> [WHAT YOU WILL DO]
Copy the items below verbatim, from the first one down to and including the line that contains "tap(755, 428)".

###

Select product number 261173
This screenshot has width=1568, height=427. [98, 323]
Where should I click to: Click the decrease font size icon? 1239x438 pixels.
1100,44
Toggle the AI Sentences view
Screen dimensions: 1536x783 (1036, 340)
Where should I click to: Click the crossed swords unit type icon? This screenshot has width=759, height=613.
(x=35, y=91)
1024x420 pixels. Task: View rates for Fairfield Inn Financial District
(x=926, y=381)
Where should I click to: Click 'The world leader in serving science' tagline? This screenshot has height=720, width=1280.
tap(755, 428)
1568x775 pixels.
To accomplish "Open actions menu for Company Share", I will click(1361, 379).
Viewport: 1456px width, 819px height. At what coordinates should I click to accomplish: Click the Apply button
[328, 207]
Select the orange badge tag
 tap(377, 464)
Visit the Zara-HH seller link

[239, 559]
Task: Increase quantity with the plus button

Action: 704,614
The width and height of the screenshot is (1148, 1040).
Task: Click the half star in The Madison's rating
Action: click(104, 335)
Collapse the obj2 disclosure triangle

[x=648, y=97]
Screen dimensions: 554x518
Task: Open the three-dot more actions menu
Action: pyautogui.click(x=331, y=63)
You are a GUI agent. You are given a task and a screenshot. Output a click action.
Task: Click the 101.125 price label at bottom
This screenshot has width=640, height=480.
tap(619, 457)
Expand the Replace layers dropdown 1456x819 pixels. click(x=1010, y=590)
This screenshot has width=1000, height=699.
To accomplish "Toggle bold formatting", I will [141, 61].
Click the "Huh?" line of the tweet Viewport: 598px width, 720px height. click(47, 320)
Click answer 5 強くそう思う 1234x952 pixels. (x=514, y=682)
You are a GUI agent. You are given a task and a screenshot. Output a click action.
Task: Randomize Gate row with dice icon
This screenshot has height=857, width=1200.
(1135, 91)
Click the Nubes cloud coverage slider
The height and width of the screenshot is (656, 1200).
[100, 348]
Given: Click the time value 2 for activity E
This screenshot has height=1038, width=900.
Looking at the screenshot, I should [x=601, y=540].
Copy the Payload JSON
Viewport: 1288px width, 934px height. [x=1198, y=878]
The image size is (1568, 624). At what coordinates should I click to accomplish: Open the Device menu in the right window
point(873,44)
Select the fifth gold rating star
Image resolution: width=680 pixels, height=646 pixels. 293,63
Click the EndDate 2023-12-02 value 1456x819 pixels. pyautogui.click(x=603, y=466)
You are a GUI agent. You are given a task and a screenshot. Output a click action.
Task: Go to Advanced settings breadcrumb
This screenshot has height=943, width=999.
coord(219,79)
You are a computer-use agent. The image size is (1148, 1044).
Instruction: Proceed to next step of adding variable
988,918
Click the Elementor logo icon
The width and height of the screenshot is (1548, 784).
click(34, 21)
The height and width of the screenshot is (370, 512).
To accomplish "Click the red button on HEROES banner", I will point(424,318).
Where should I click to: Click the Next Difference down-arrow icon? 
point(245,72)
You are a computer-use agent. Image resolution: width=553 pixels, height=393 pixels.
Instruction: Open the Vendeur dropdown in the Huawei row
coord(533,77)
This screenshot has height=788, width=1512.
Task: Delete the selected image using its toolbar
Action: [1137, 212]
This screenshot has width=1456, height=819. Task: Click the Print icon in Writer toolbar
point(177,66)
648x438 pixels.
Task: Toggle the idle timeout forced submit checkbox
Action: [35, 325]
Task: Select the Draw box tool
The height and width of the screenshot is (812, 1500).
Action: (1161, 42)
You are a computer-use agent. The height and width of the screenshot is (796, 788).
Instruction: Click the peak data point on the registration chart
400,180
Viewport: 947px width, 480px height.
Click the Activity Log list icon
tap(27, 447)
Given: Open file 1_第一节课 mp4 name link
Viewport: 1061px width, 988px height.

###

> [REPLY]
Select product number 261173
This screenshot has width=1568, height=427. [98, 323]
Where should I click to: Click the decrease font size icon? 1239x438 pixels.
1100,44
Toggle the AI Sentences view
Screen dimensions: 1536x783 (1036, 340)
Where should I click to: Click the crossed swords unit type icon? This screenshot has width=759, height=613.
(x=35, y=91)
1024x420 pixels. Task: View rates for Fairfield Inn Financial District
(x=926, y=381)
Where should I click to: Click 'The world leader in serving science' tagline? This screenshot has height=720, width=1280.
tap(755, 428)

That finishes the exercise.